**Goal of the exercise:**
Report back every line of the entries that contains "июня", exactly as written.

Information given below:

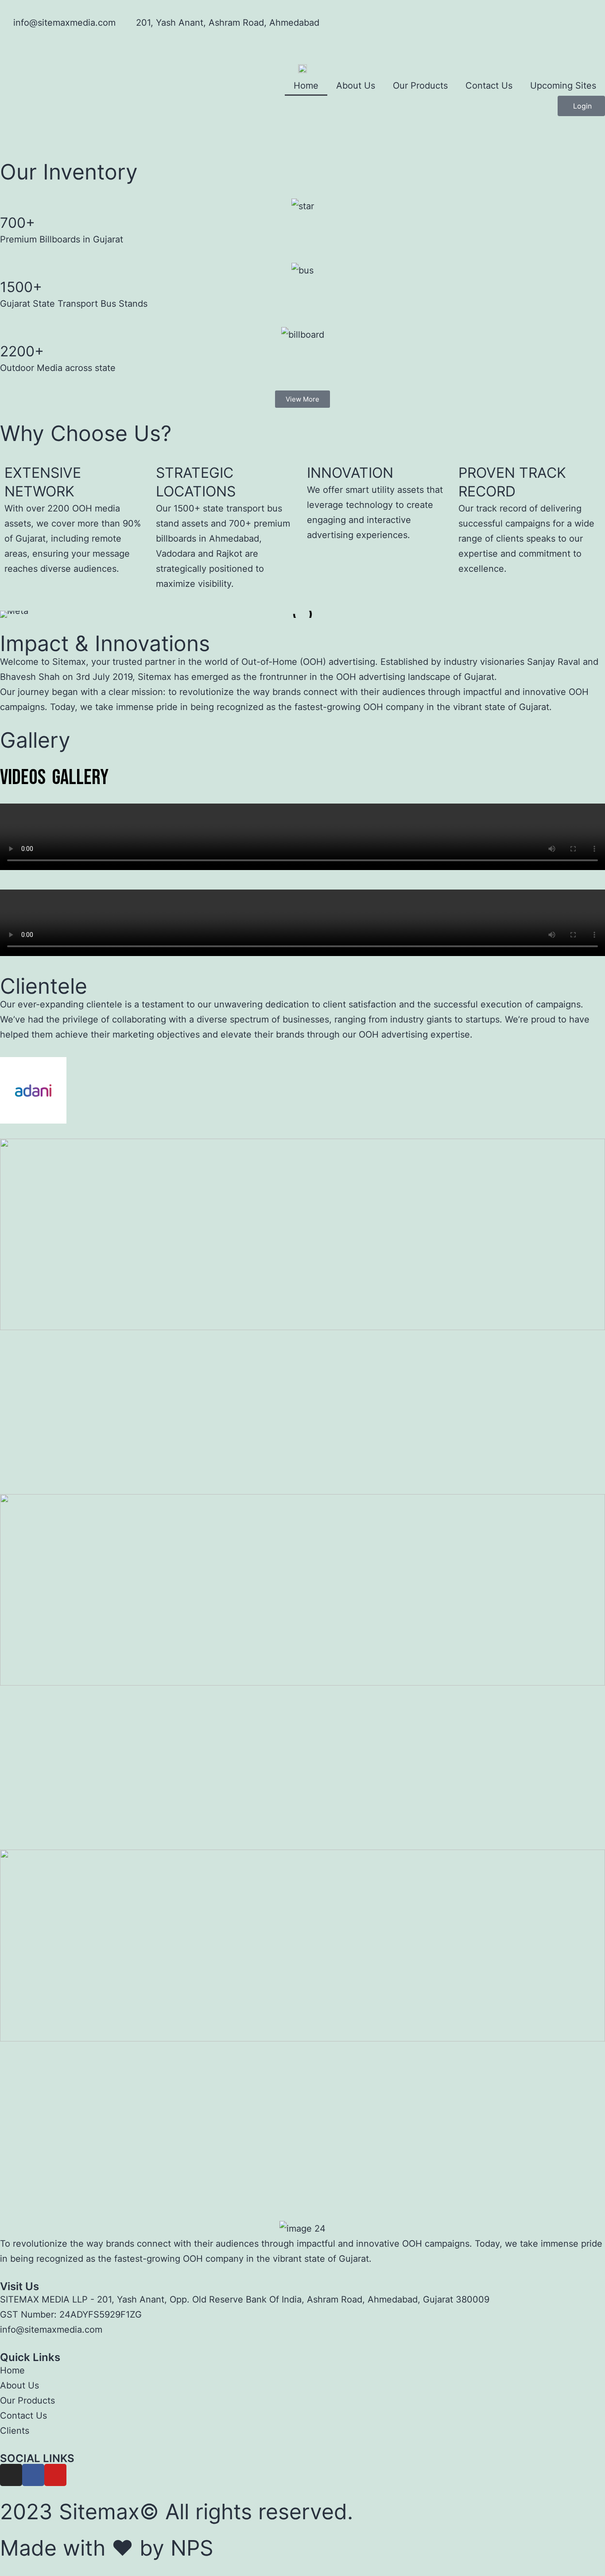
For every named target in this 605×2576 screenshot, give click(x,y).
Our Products (420, 85)
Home (306, 85)
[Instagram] (11, 2475)
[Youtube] (55, 2475)
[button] (8, 146)
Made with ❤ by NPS (106, 2548)
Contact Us (488, 85)
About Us (355, 85)
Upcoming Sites (563, 85)
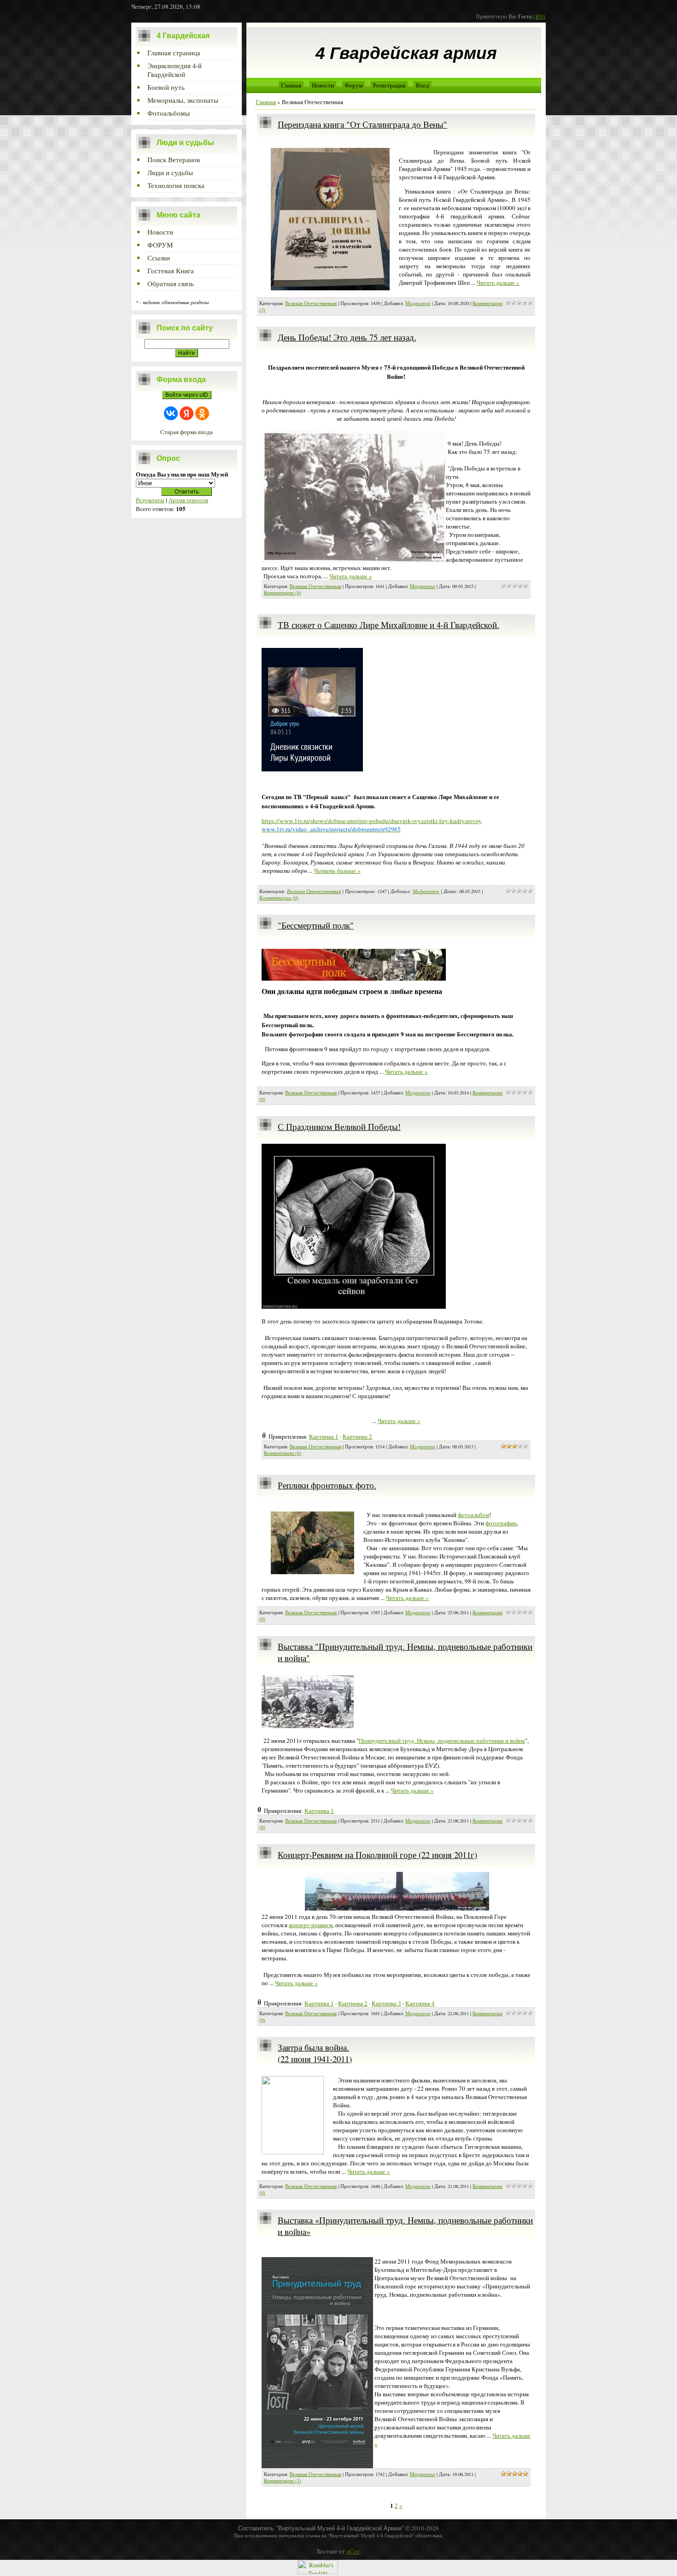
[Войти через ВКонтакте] (171, 413)
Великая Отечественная (311, 303)
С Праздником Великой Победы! (339, 1126)
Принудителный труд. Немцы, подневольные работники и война (442, 1740)
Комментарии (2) (282, 2480)
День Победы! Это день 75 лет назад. (347, 337)
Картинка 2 (357, 1436)
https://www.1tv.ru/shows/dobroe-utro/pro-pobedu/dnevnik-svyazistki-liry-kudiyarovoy (372, 821)
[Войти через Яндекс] (186, 413)
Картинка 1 (323, 1436)
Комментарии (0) (282, 592)
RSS (541, 16)
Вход (422, 85)
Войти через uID (186, 395)
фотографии (501, 1523)
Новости (323, 85)
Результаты (150, 500)
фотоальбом (473, 1515)
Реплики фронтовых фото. (327, 1485)
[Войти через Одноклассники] (202, 413)
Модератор (418, 303)
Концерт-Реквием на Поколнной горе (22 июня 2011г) (377, 1854)
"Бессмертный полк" (316, 925)
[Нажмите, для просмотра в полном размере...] (354, 1306)
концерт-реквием (311, 1925)
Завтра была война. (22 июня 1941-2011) (315, 2052)
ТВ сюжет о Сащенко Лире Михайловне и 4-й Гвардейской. (388, 624)
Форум (353, 85)
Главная (291, 85)
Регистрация (389, 85)
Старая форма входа (186, 432)
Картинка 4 (420, 2003)
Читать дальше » (498, 282)
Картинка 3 (386, 2003)
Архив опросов (188, 500)
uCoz (353, 2551)
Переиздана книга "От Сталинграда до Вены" (362, 124)
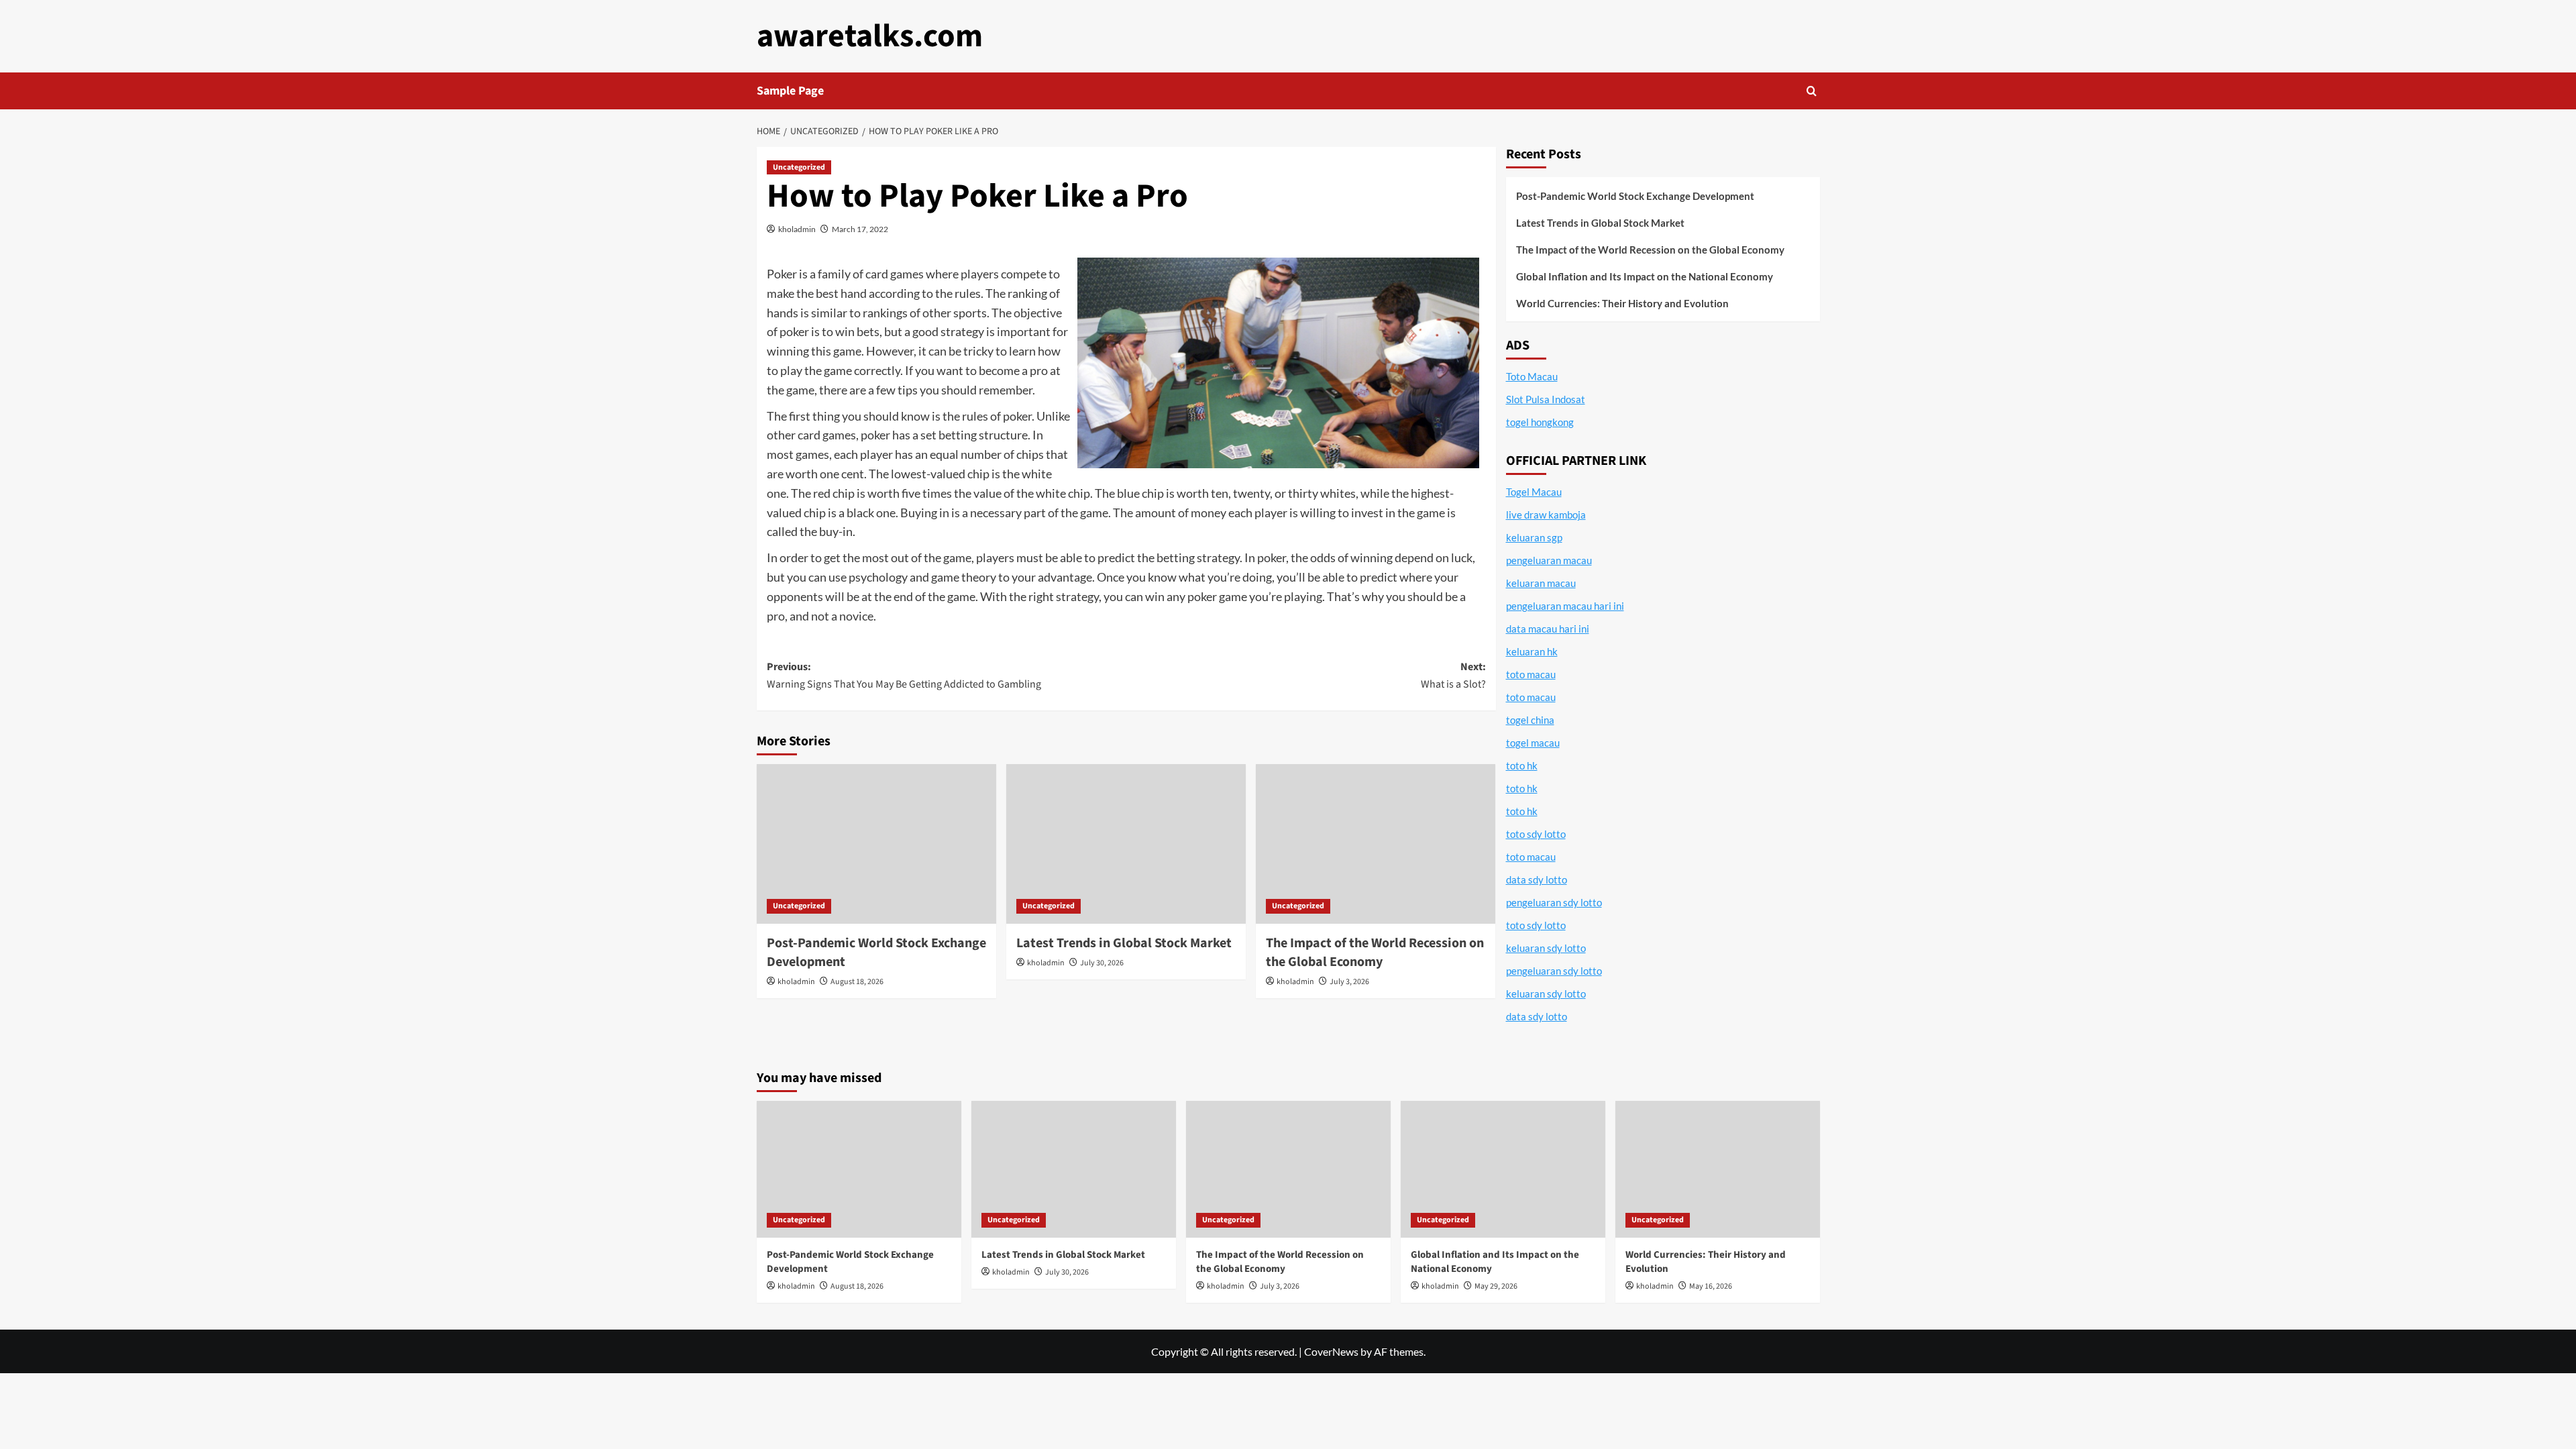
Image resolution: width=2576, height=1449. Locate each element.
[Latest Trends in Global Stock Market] (1126, 844)
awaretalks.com (870, 36)
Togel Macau (1534, 492)
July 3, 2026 (1349, 981)
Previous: (904, 675)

End of Information given.

**Task solution:**
Концерт-Реквием на Поколнной горе (22 июня 2011г) (377, 1854)
Завтра была война. (22 июня 1941-2011) (315, 2052)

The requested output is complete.